Written task
Quote every one of the records below word for word, leaving the pictures out.

Materials provided
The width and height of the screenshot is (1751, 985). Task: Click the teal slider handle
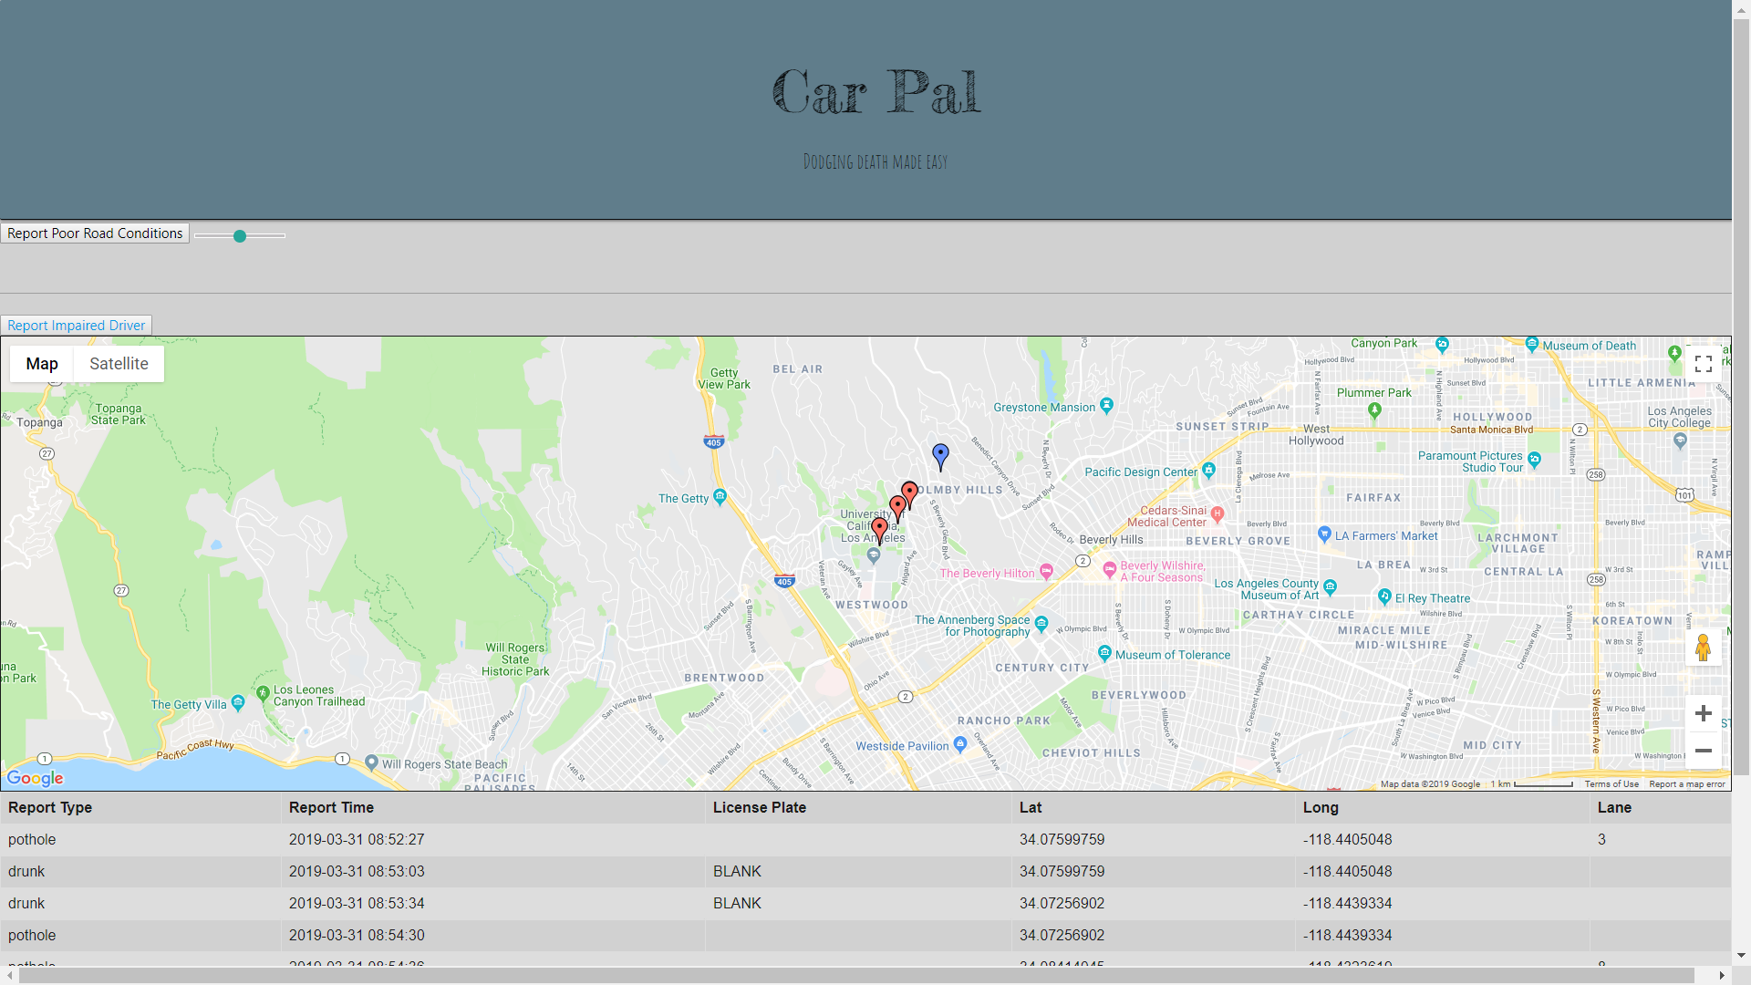pyautogui.click(x=240, y=236)
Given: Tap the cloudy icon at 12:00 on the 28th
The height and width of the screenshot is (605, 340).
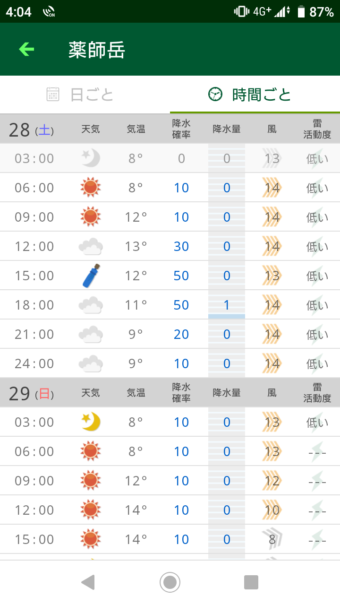Looking at the screenshot, I should point(90,246).
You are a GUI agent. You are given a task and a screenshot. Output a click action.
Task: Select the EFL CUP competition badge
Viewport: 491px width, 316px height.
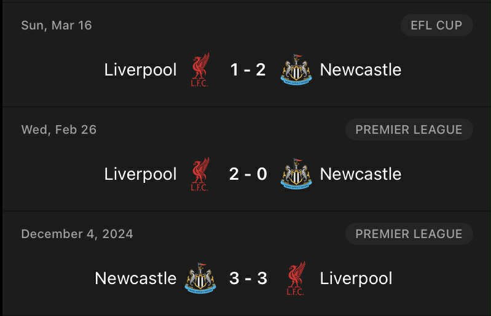coord(436,26)
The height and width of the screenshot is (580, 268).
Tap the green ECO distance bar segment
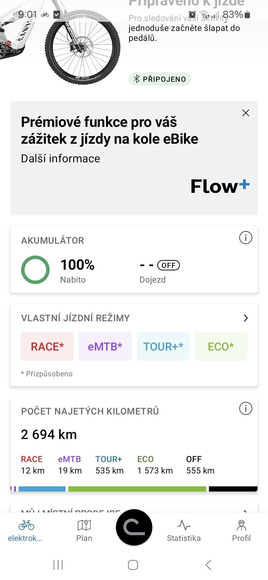click(x=137, y=489)
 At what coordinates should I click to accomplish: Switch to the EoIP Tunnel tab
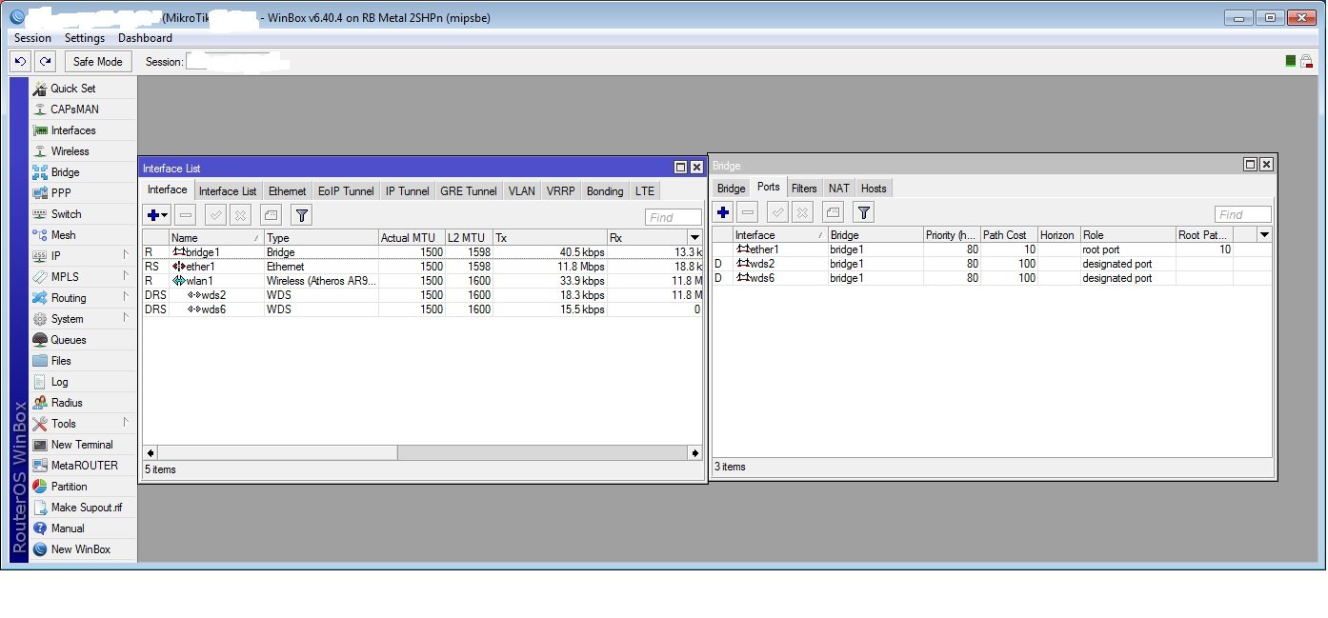coord(346,191)
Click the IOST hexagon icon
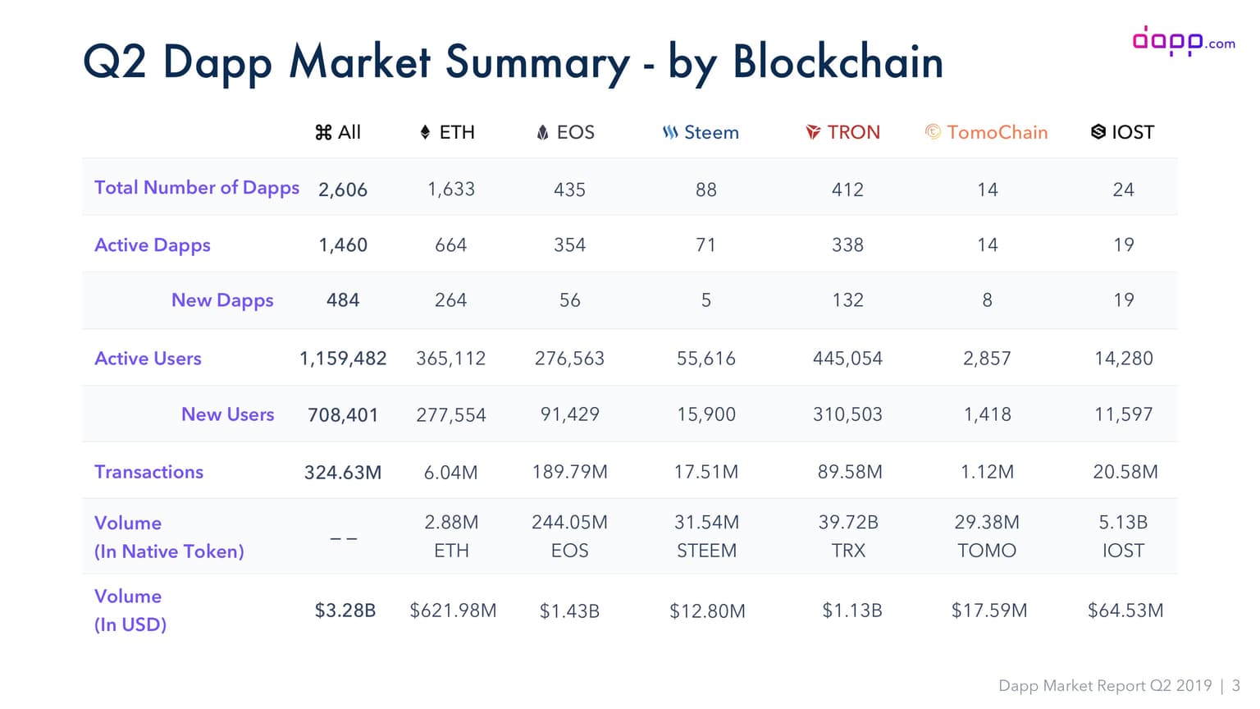This screenshot has width=1260, height=709. tap(1098, 131)
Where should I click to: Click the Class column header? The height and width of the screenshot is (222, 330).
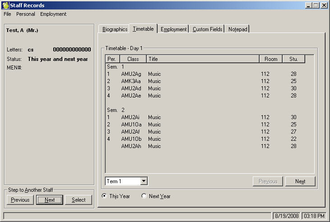[133, 59]
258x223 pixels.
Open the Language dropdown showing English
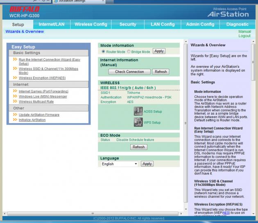(120, 164)
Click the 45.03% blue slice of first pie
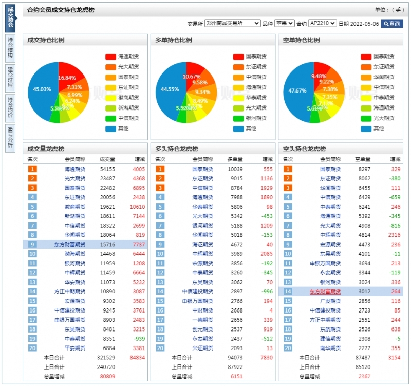 pos(41,90)
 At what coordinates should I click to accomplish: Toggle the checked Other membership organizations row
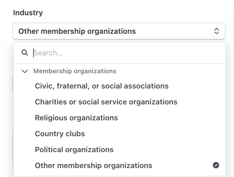[119, 165]
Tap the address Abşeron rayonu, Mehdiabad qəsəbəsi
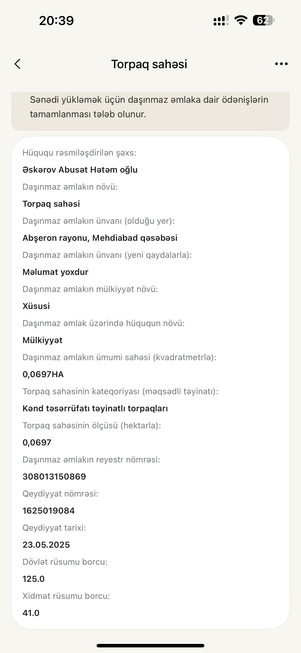 click(x=100, y=238)
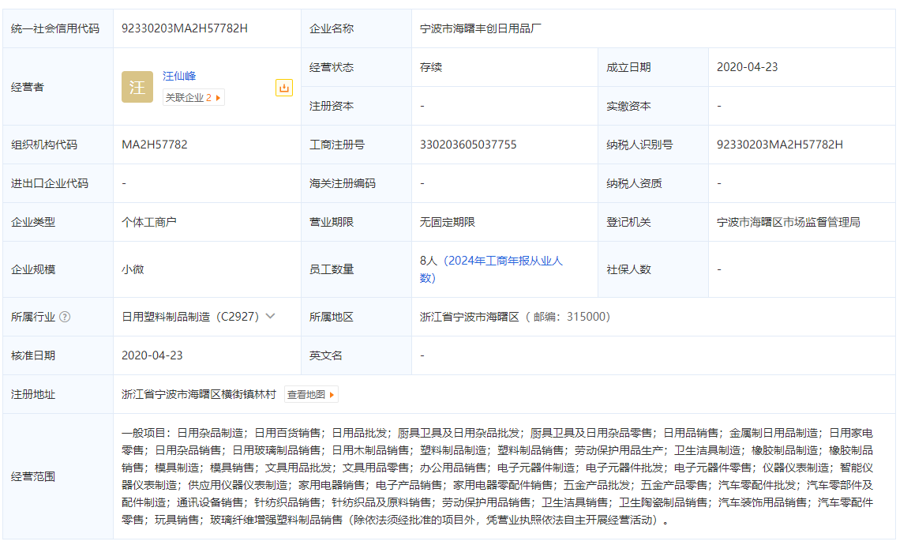Click the 查看地图 view map button
Screen dimensions: 911x545
pos(311,394)
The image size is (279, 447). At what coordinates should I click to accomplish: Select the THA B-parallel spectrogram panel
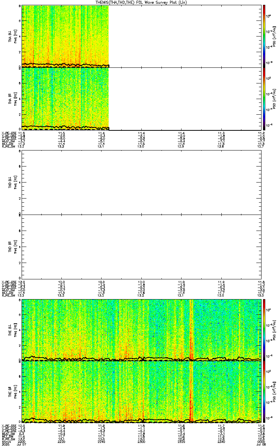[x=141, y=99]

Answer for this exercise
The width and height of the screenshot is (1751, 985). Task: Click the teal slider handle
pyautogui.click(x=240, y=236)
Given: Tap the cloudy icon at 12:00 on the 28th
The height and width of the screenshot is (605, 340).
Looking at the screenshot, I should point(90,246).
You are a GUI agent. You are given a task and a screenshot. Output a click action.
Task: Select the EFL CUP competition badge
Viewport: 491px width, 316px height.
coord(436,26)
The height and width of the screenshot is (580, 268).
Tap the green ECO distance bar segment
click(x=137, y=489)
 At what coordinates should I click to accomplish: Switch to the EoIP Tunnel tab
coord(346,191)
Click the IOST hexagon icon
This screenshot has width=1260, height=709. tap(1098, 131)
Where should I click to: Click the Class column header? The height and width of the screenshot is (222, 330).
[133, 59]
258x223 pixels.
Open the Language dropdown showing English
(120, 164)
Click the 45.03% blue slice of first pie
 pos(41,90)
 At what coordinates should I click to accomplish: Toggle the checked Other membership organizations row
[119, 165]
Tap the address Abşeron rayonu, Mehdiabad qəsəbəsi
 click(x=100, y=238)
Click the 查看地图 view map button
Screen dimensions: 911x545
pos(311,394)
The image size is (279, 447). At what coordinates should I click to accomplish: Select the THA B-parallel spectrogram panel
[x=141, y=99]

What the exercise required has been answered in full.